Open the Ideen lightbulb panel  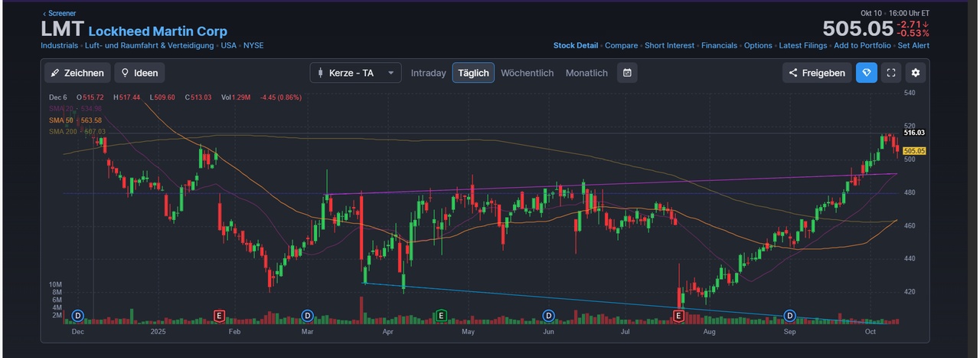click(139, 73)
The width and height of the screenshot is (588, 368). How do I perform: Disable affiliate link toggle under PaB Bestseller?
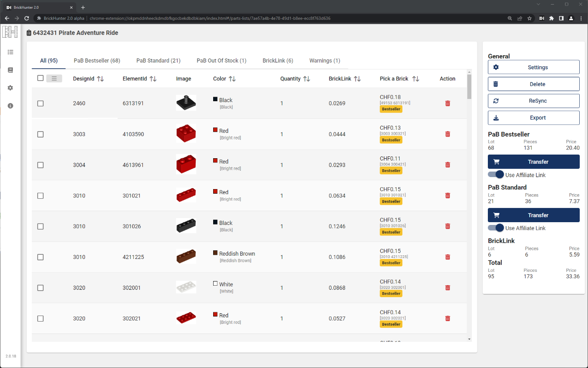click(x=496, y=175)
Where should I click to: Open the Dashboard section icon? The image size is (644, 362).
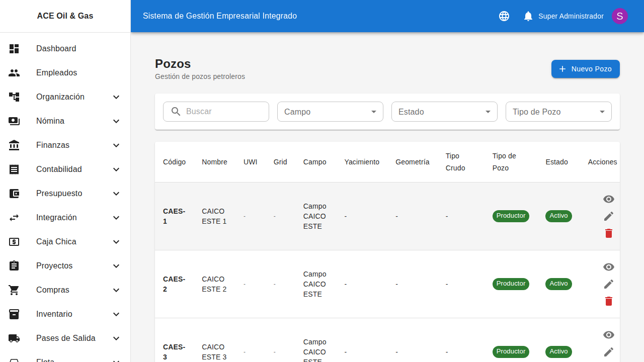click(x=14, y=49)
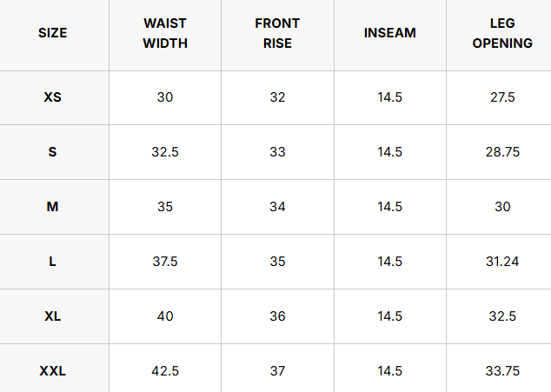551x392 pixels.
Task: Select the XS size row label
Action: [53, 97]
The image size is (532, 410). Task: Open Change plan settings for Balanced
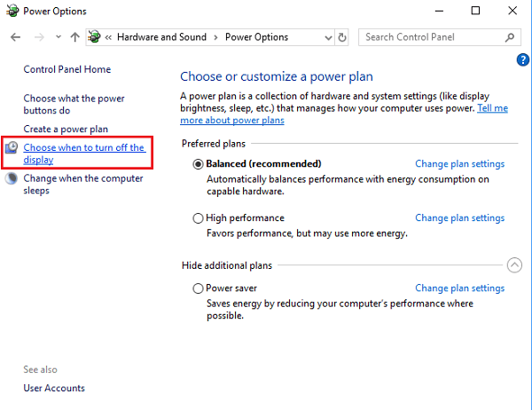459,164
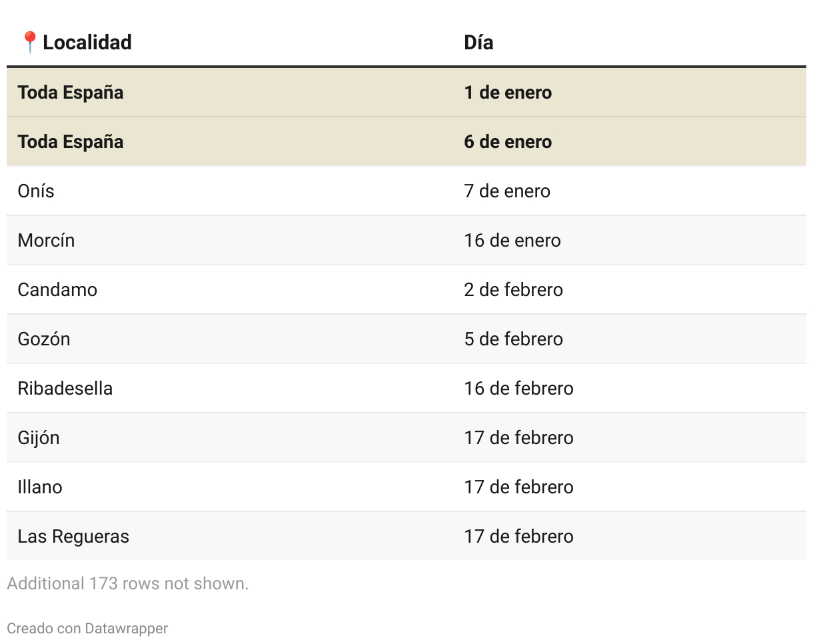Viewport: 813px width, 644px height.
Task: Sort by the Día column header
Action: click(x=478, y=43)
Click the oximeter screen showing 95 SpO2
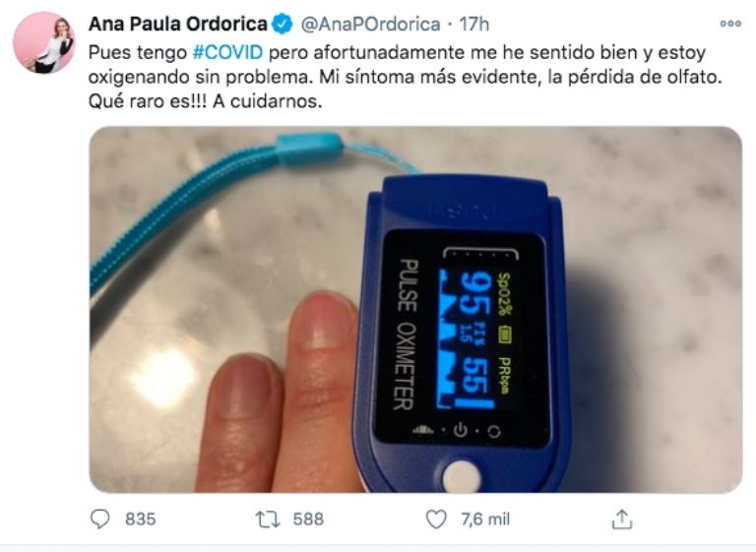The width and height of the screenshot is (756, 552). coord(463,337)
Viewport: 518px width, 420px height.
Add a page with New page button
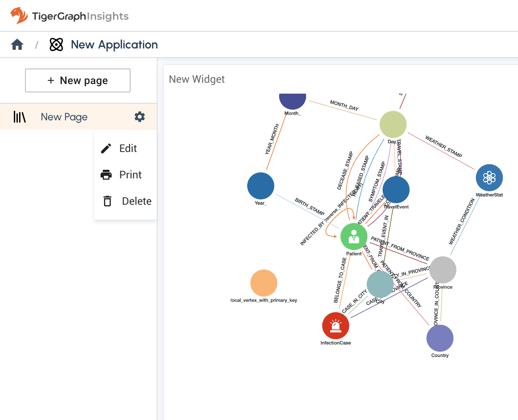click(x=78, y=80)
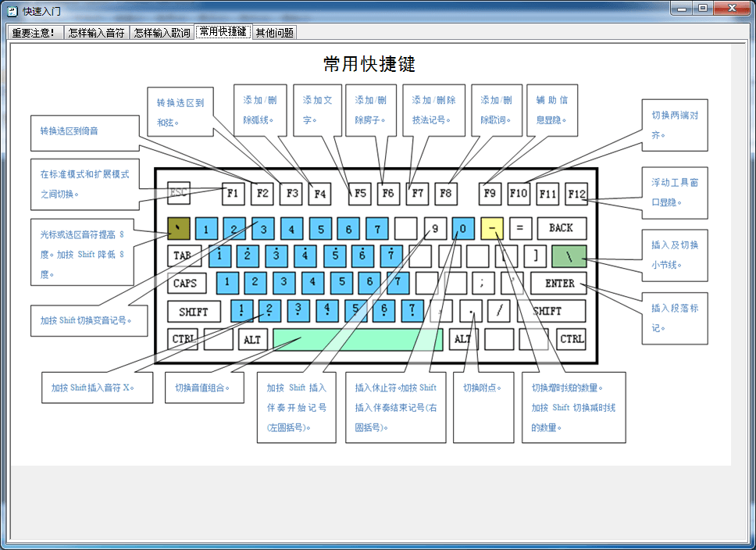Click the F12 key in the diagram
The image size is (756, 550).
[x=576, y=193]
^^^^
Every line from the one containing "Click the oximeter screen showing 95 SpO2" through the last line of the data, both included, is to be repeated exactly; the pictures are to be left out.

_Result of the task_.
Click the oximeter screen showing 95 SpO2
The width and height of the screenshot is (756, 552). coord(463,337)
Viewport: 518px width, 420px height.
Add a page with New page button
click(x=78, y=80)
Click the F12 key in the diagram
The image size is (756, 550).
[x=576, y=193]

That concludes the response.